Iron ore prices have fallen by nearly half from their 20 July high above $219 per ton under pressures from China’s slowing property market, The Wall Street Journal reported.
The price opened this week at $119 after plunging to $94 on 20 September.
Evergrande, China’s largest property developer, owes more than $300 billion that it has announced it might not be able to repay; the company missed an $83.5-million interest payment last week on a dollar-denominated bond.
Evergrande’s troubles sent shock waves through China’s real estate and financial industries, already nervous following the government’s tighter restrictions on borrowing by property developers.
Also, the country has seen fewer construction starts this year and the value of China’s home sales in August was 20 percent below that of a year earlier.
Together, those signals have led investors to think the market for steel might be shrinking.
China’s real estate developers use about 25 percent of China’s steel and aluminum production, as well as 20 percent of its aluminum.

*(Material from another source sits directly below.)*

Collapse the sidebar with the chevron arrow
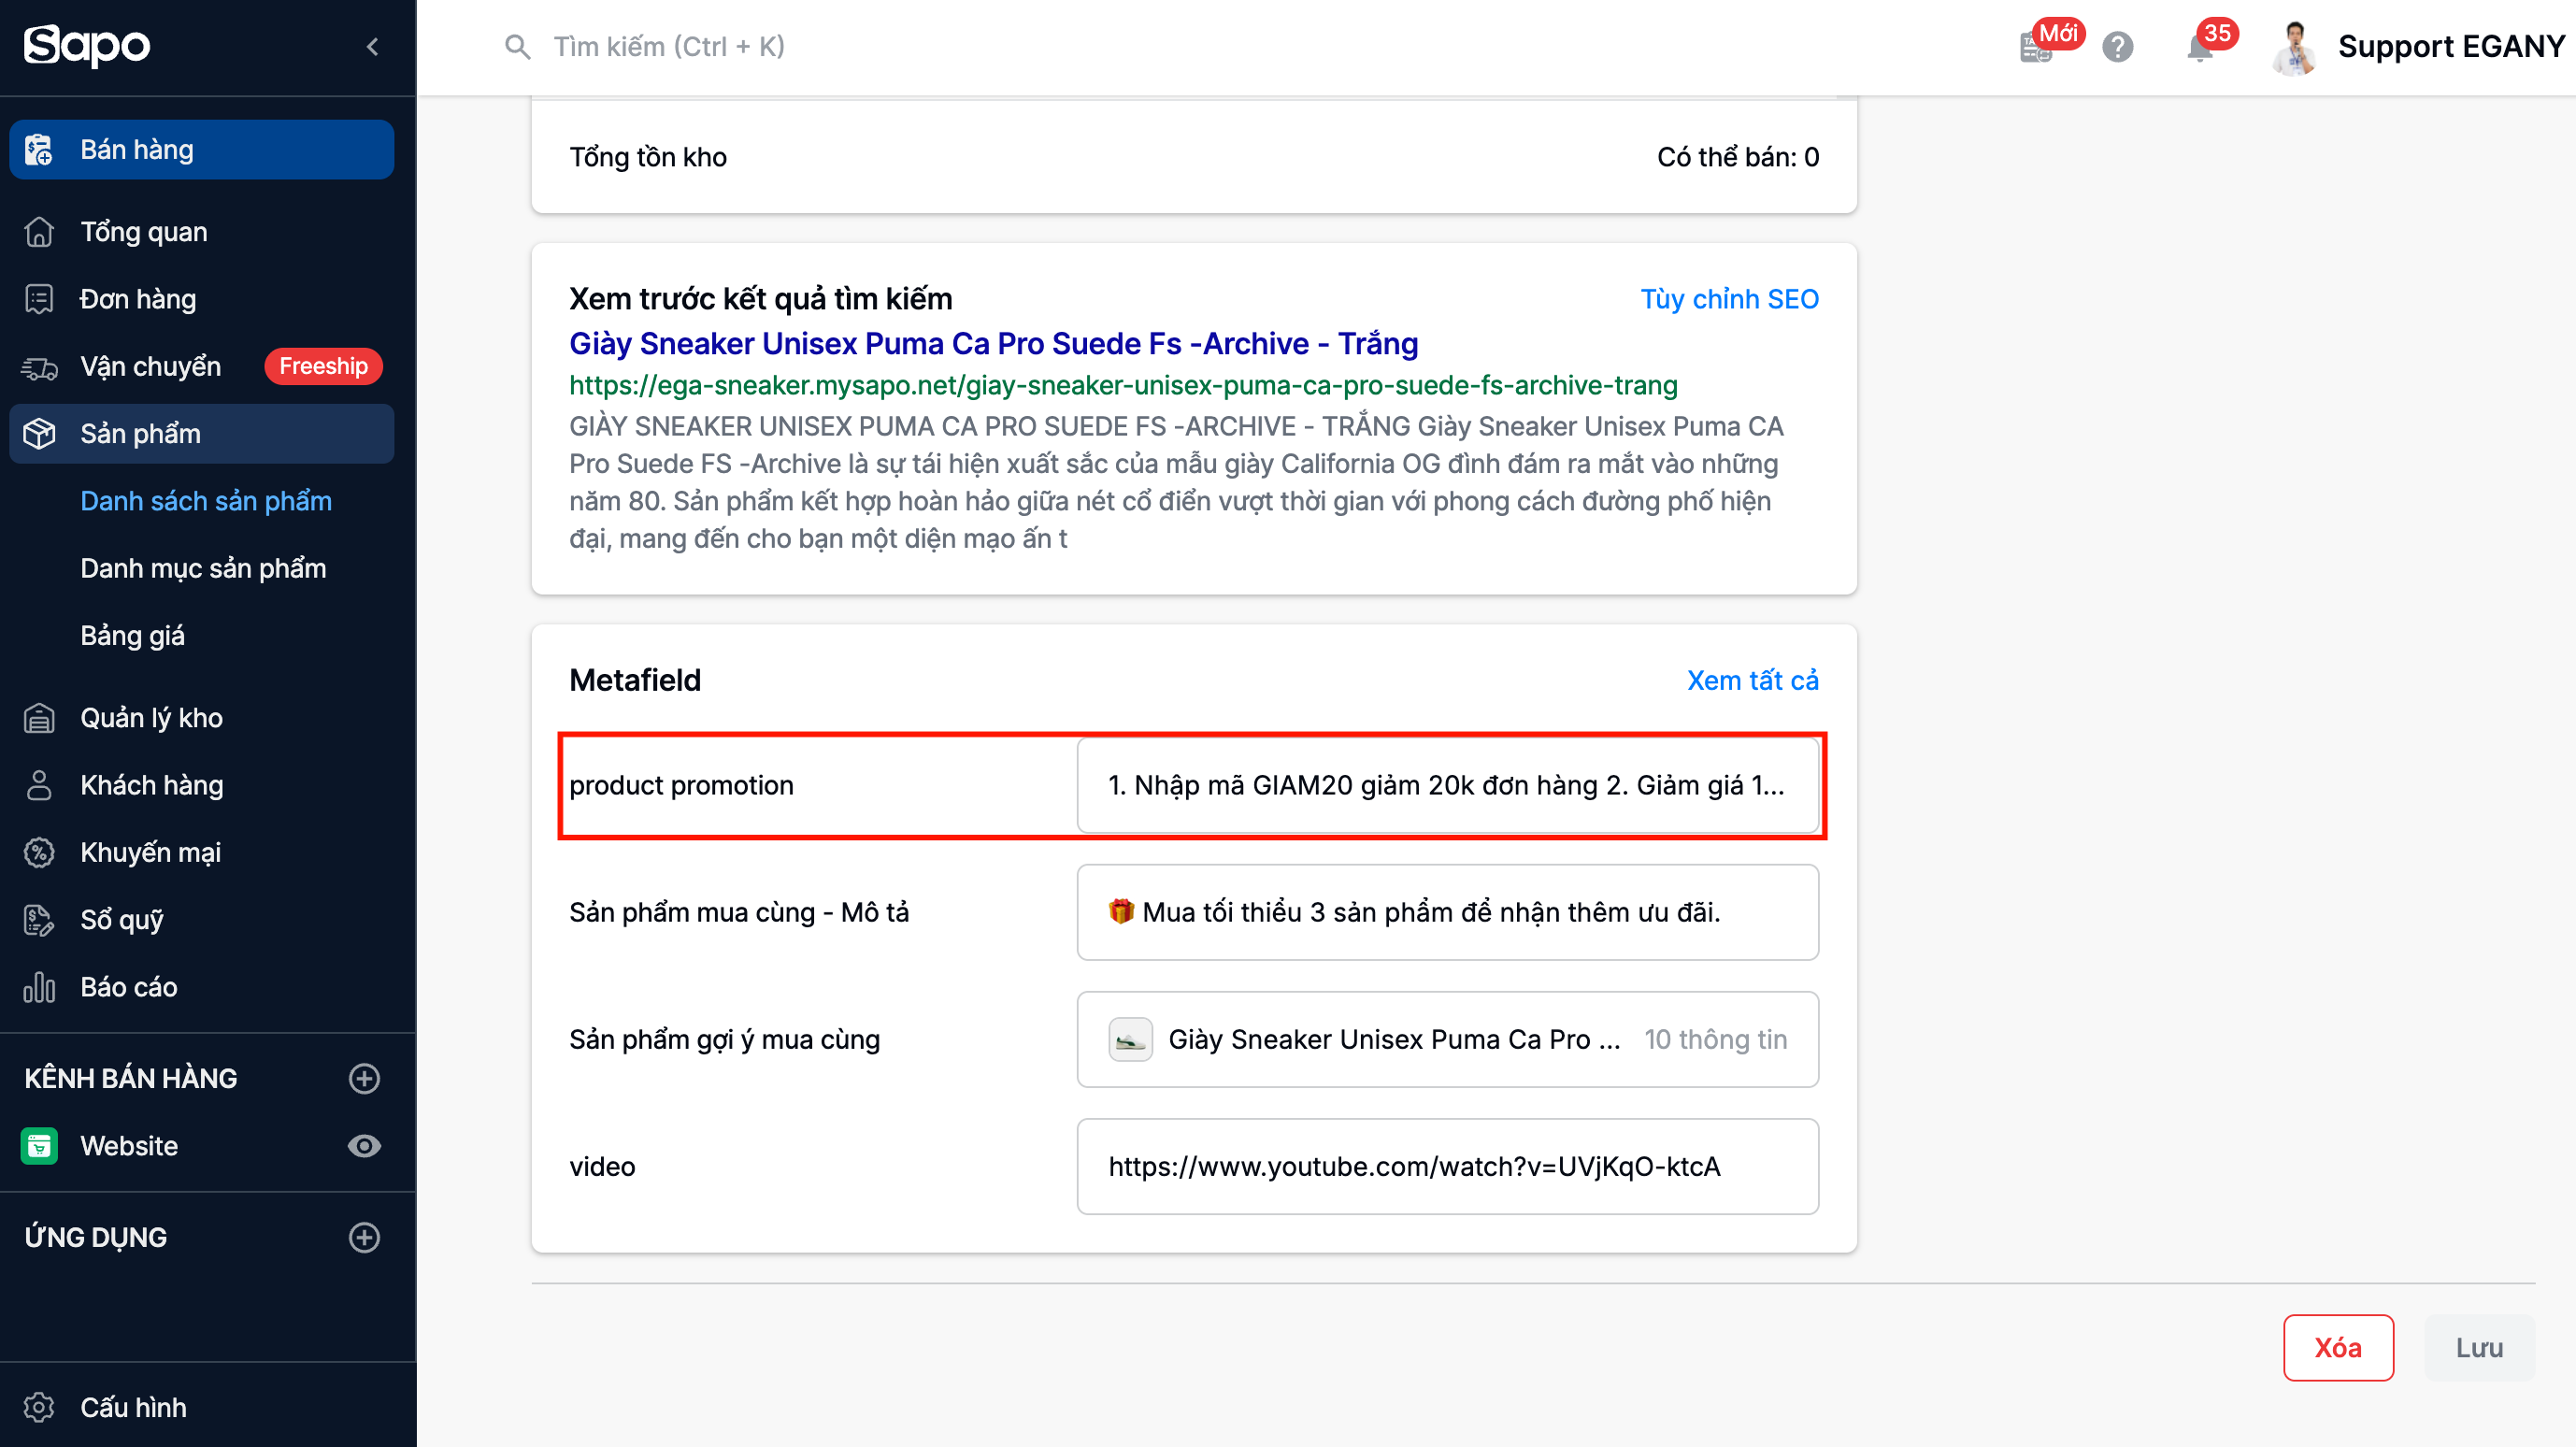The height and width of the screenshot is (1447, 2576). click(372, 47)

A slowing property development sector in China is sparking fears of a sudden glut of those materials that the rest of the world, still recovering from the COVID-inspired economic crisis, will be unable to absorb, the WSJ noted.
TREND FORECAST: Beijing will not let Evergrande collapse outright; the wider economic damage would likely be too great.
Instead, the government will help Evergrande settle its difficulties but still find a way to punish it for its excesses as an example to others.
More broadly, China produced 53 percent of the world’s steel in 2019, according to the World Steel Association, and an estimated 57 percent in 2020.
A much sharper drop in steel prices will damage the country’s export markets and further slow its economic growth.